The skulls of several of these genera have been preserved in the fossil record, and reconstructions of the heads of nine of them are illustrated in Fig. 63. Ornithocheirus (Fig. 63a) from the Lower Cretaceous of Europe had long, narrow jaws studded with numerous short, sharp teeth suggesting that it was probably another fish eater. Another rare European Cretaceous pterosaur was Ornithodesmus (Fig. 63b). With a wingspan of ca. 5 m, Ornithodesmus was twice the size of Ornithocheirus (whose wingspan was only ca. 2.5 m). Moreover, it differed from other pterosaurs in that the front ends of its jaws were broad and rounded. This gave them the general appearance of a duck's beak. Unlike that of a duck, however, the front part of the beak of Ornithodesmus was armed with short, strong and alternately meshing teeth suggesting that, once again, this pterosaur was piscivorous. So, too, was the South American Cearadactylus (Fig. 63c) which, with a wingspan of ca. 5.5 m, was even larger than Ornithodesmus. Contemporary with Ornithodesmus was Tropeognathus (Fig. 63d), a large, toothed and crested pterosaur from Brazil (wingspan ca. 6.2 m), Santanadactylus, Araripedactylus, Tapejara, and Anhanguera (Fig. 63e). One of the best-known Early Cretaceous pterosaurs, Anhanguera, had deep bony crests at the front ends of both upper and lower jaws. These may have served as stabilising devices when the pterosaur was skimming the water for fish as,indeed,may have the jaw crests of Tropeognathus (Sect. 6.7.1). The wingspan of Anhanguera was ca. 4 m.

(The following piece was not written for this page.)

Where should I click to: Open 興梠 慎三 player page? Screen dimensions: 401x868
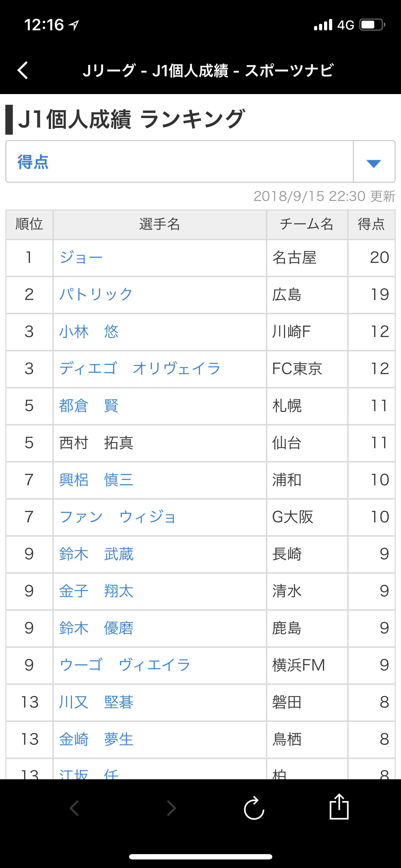96,480
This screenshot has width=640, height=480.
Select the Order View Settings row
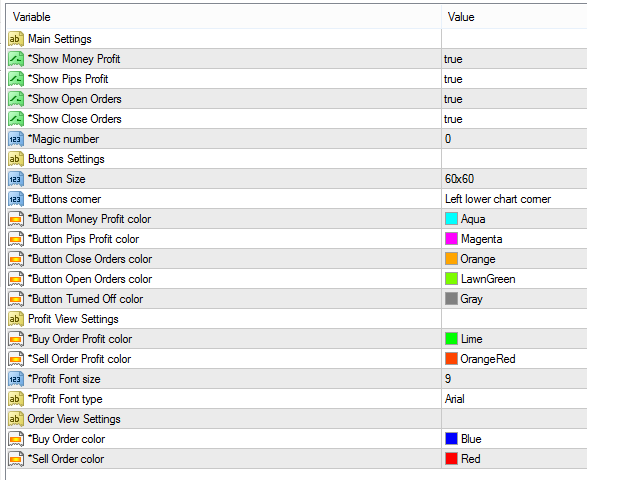[x=297, y=419]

Although Dsungaripterus had bony knobs in place of true teeth, and some genera were toothless (see below), the majority of pterosaurs possessed fairly simple teeth. An exception was the South American Pterodaustro (Fig. 63f). This rare genus had a unique type of dentition. The skull was markedly elongated and the anterior portion curved upwards. The lower jaw was equipped with about 500 bristle-like teeth which could have formed an extremely efficient filtering apparatus. The small organisms filtered from the water were then chopped up by the short, blunt teeth in the upper jaw. The wingspan of Pterodaustro (ca. 1.3 m) was only marginally greater than that of Ctenochasma (Fig. 62c), but its filtering apparatus was adapted to catch very much smaller animals. It was an ecological equivalent of the flamingos, and probably ate both zooplankton and red algae, as flamingos do. Bakker (1987) even suggested that these pterosaurs may have been pink in colour when alive just like flamingos!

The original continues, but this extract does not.